Copy every line from the one that holds "Screen dimensions: 2334x1455" to the end of the records below, exactly and with nothing else, but without any pictures.

* Dataset entries

----

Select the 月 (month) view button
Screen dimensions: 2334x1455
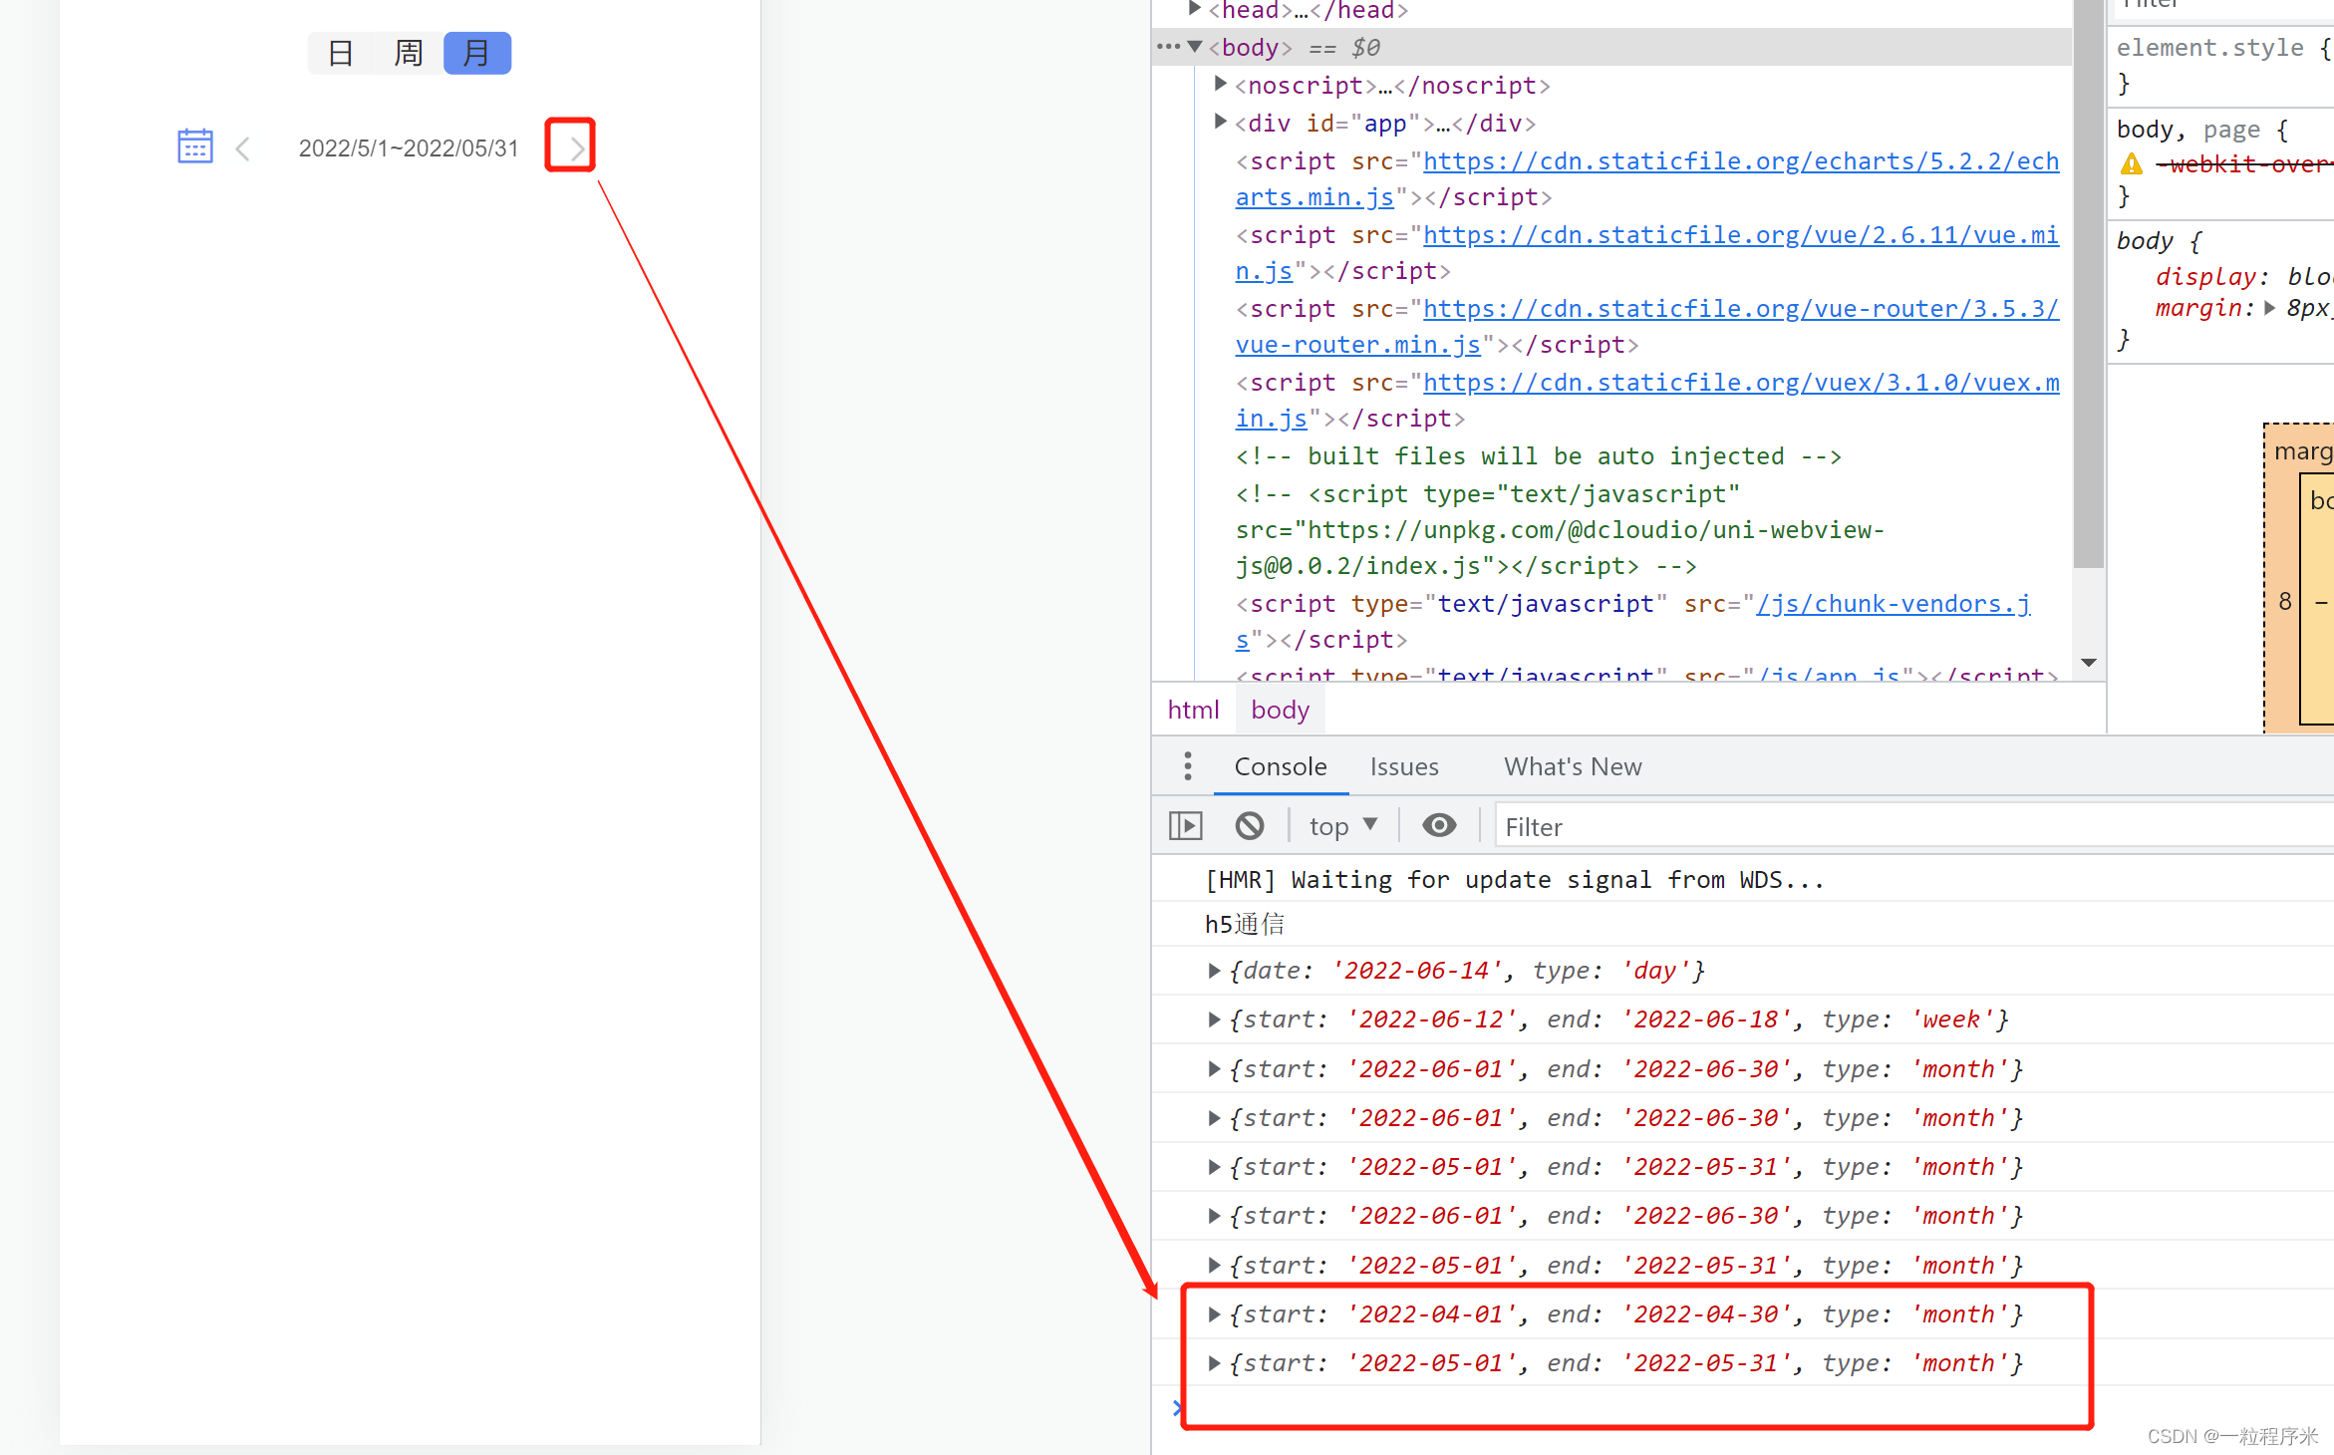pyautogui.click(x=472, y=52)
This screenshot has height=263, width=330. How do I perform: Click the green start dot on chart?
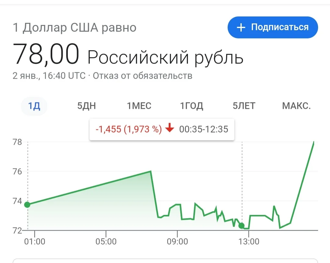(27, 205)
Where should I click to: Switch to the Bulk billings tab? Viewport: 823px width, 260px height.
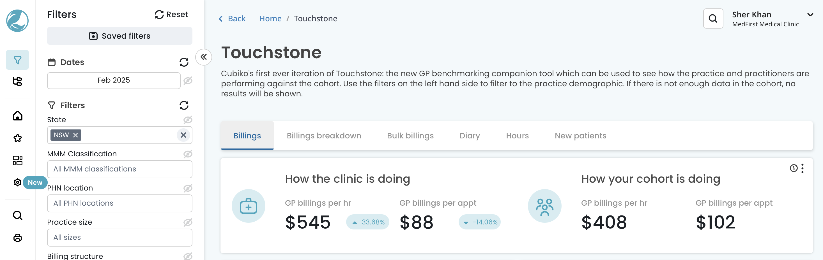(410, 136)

----

* Finished exercise
Screen dimensions: 2334x1455
pyautogui.click(x=472, y=52)
This screenshot has height=263, width=330. How do I perform: Click the green start dot on chart?
(27, 205)
Where should I click to: Switch to the Bulk billings tab? Viewport: 823px width, 260px height.
(410, 136)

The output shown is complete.